_YOUR GOAL_.
When the line containing "Серпень 2017 (25, 1921)" appears in the data below, begin copying there and stop only after the line containing "Лютий 2023 (24, 1319)".

(EXERCISE MATERIAL begins)

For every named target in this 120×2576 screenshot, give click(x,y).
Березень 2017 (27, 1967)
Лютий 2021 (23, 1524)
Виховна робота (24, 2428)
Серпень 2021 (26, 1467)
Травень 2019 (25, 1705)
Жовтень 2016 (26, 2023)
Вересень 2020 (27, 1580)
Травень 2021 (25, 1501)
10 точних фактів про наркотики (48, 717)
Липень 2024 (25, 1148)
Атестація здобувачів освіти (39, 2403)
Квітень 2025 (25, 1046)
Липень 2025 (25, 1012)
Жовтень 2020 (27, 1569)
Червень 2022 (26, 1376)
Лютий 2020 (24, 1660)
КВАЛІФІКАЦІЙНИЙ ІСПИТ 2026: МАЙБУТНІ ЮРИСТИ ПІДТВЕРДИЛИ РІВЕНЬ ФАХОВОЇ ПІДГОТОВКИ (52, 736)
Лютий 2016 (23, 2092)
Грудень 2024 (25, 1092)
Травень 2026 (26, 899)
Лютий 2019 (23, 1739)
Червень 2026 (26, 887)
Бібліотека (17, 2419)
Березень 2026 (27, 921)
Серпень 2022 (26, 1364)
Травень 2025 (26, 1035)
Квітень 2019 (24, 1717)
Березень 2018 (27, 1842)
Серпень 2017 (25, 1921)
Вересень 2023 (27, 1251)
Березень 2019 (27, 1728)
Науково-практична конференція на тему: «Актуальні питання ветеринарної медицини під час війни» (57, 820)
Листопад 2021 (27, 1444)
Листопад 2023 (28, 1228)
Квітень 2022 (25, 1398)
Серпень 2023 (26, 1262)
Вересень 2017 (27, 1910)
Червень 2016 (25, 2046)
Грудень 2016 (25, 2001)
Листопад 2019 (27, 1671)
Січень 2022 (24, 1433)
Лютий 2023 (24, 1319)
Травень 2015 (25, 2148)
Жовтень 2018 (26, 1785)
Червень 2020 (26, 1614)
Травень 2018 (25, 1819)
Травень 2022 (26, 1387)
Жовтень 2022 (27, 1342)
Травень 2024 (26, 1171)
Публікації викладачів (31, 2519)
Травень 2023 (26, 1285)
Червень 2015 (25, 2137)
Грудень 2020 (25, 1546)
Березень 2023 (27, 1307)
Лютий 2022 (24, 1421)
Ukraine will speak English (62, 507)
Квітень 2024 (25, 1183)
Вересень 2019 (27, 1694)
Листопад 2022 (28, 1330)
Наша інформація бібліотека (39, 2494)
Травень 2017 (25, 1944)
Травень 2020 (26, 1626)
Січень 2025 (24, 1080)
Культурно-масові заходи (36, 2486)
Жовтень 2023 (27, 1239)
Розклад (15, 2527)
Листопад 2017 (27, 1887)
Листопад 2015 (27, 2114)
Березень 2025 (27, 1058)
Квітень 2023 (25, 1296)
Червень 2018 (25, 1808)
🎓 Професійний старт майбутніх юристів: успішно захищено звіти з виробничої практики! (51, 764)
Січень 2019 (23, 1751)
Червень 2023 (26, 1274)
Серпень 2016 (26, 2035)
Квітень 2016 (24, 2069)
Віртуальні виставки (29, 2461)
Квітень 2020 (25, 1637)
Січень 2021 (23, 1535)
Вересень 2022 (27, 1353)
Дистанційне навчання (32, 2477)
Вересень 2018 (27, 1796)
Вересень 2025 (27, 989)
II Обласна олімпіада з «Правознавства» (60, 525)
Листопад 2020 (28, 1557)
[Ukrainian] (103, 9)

(EXERCISE MATERIAL ends)

_FINISHED TASK_.
Серпень 2017 (25, 1921)
Вересень 2023 (27, 1251)
Березень 2019 (27, 1728)
Науково-практична конференція на тему: «Актуальні питання ветеринарної медицини під час війни» (57, 820)
Листопад 2021 (27, 1444)
Листопад 2023 (28, 1228)
Квітень 2022 (25, 1398)
Серпень 2023 (26, 1262)
Вересень 2017 (27, 1910)
Червень 2016 (25, 2046)
Грудень 2016 (25, 2001)
Листопад 2019 (27, 1671)
Січень 2022 (24, 1433)
Лютий 2023 (24, 1319)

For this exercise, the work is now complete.